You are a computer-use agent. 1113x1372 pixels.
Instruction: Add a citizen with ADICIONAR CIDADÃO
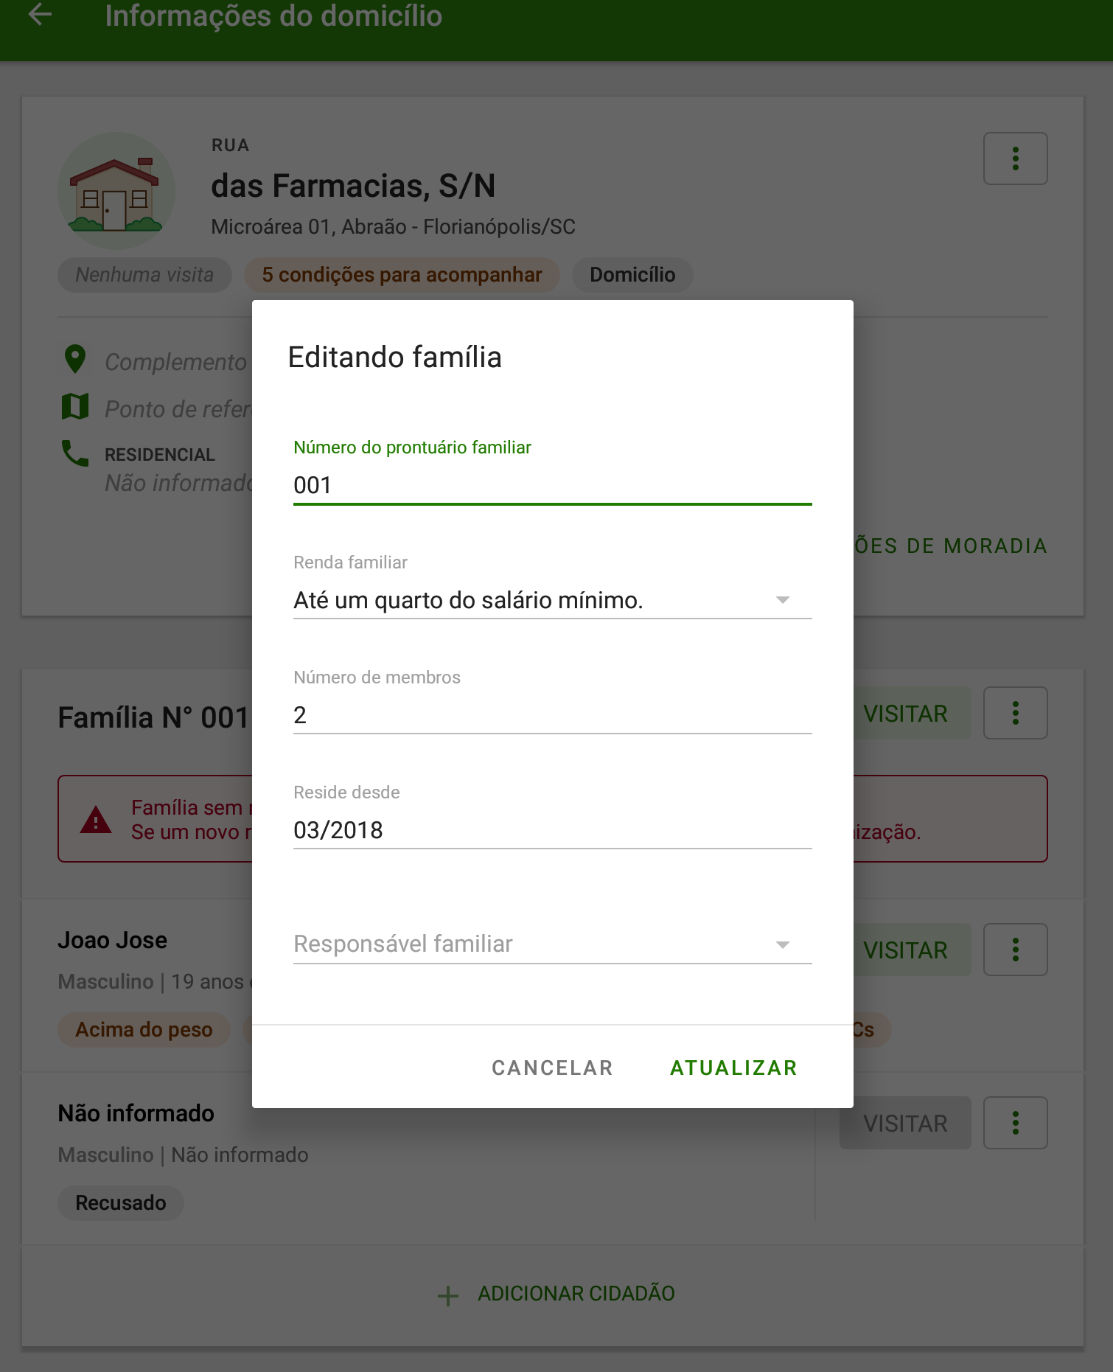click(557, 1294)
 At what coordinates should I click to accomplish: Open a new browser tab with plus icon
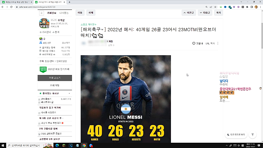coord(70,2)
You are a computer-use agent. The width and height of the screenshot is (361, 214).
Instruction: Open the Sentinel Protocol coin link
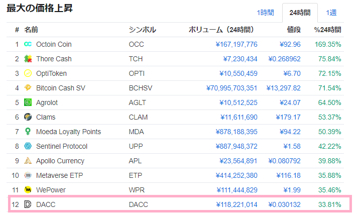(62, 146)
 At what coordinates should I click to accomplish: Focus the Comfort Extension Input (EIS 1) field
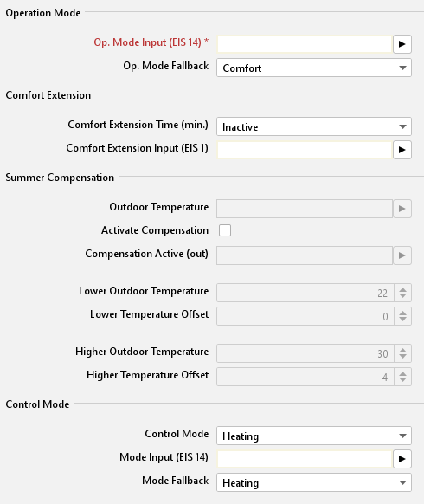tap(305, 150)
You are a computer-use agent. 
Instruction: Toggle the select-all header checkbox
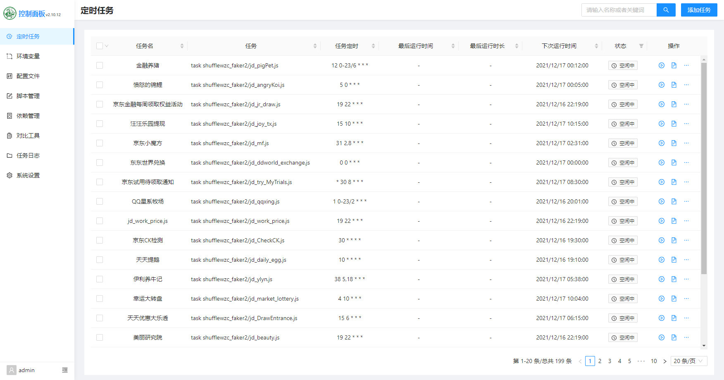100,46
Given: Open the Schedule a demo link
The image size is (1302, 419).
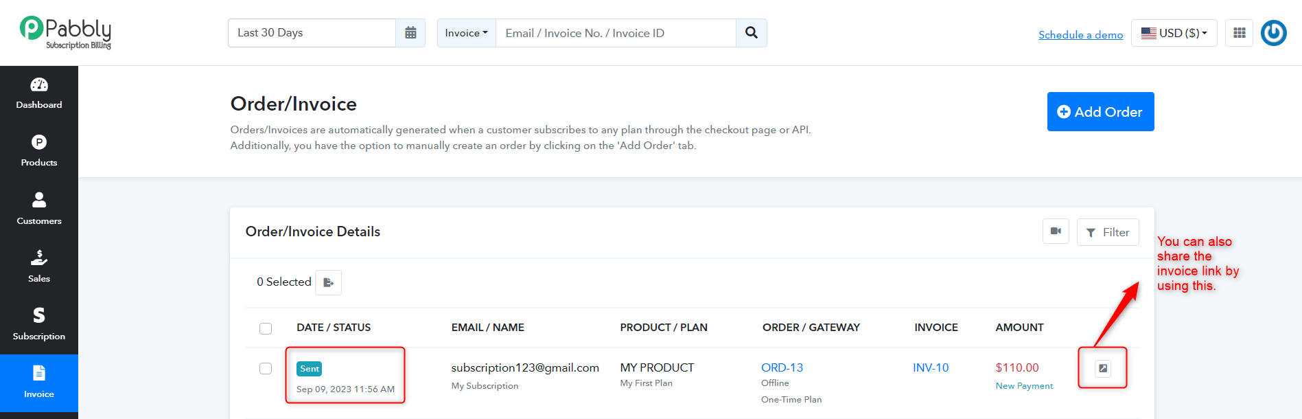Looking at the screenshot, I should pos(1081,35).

## Work to be completed
Copy the listing above word for word, from the line holding "Given: Open the Schedule a demo link" through the end of the listing, with both ends included. Leave the pictures out.

## Complete output
Given: Open the Schedule a demo link
The image size is (1302, 419).
Looking at the screenshot, I should pos(1081,35).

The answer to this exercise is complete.